— INPUT ROWS —
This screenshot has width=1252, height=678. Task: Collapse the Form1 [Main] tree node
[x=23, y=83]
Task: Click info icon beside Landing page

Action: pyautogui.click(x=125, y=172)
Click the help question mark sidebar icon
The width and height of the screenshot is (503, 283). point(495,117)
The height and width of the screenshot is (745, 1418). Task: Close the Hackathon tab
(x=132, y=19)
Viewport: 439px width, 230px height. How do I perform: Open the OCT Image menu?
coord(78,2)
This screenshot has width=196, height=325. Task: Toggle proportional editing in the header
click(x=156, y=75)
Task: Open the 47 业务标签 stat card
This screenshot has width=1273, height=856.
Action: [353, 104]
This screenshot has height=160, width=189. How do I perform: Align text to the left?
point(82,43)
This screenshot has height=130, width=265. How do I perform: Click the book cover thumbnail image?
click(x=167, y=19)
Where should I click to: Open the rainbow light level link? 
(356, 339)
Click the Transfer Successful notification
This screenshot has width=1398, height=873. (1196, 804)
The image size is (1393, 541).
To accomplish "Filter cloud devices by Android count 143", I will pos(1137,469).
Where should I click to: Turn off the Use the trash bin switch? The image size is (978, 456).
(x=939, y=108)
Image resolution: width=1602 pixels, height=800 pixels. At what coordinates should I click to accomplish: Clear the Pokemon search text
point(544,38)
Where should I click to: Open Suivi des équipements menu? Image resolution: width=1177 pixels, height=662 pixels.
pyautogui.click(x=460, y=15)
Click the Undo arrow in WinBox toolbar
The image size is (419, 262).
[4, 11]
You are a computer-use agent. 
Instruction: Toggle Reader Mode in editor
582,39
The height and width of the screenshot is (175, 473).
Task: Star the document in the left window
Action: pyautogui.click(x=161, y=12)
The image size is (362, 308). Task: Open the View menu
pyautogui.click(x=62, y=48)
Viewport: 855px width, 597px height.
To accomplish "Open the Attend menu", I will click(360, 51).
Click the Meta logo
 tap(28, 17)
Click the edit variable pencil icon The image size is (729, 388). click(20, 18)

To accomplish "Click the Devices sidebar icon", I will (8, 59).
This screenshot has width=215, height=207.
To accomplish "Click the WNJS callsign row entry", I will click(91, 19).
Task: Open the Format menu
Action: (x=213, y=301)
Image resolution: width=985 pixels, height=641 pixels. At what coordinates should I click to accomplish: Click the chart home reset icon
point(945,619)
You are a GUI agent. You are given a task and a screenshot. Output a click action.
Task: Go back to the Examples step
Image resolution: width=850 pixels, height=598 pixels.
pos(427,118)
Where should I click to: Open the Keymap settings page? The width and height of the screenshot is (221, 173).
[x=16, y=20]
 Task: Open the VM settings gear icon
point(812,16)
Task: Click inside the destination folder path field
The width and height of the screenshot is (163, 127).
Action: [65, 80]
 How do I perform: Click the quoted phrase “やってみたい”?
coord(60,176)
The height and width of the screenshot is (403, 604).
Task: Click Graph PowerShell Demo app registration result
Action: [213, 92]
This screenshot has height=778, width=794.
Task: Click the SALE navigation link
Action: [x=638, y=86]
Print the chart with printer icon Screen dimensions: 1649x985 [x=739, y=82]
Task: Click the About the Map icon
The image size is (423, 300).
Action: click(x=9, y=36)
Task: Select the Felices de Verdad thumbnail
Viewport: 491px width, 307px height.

— CHALLENGE —
Write out again every line from the line with "Image resolution: width=985" up to and including the line with "pos(427,118)", requests included. Multiply each coordinate in the answers by 1.4 and round to the nearest whole number, with halves going up.

— COMPLETED EXERCISE —
Image resolution: width=985 pixels, height=641 pixels. At what coordinates should I click to accomplish: Click the chart home reset icon
point(1323,867)
You are a GUI agent. You are given a task and a screenshot. Output a click action.
Task: Go back to the Examples step
Image resolution: width=850 pixels, height=598 pixels.
pos(598,165)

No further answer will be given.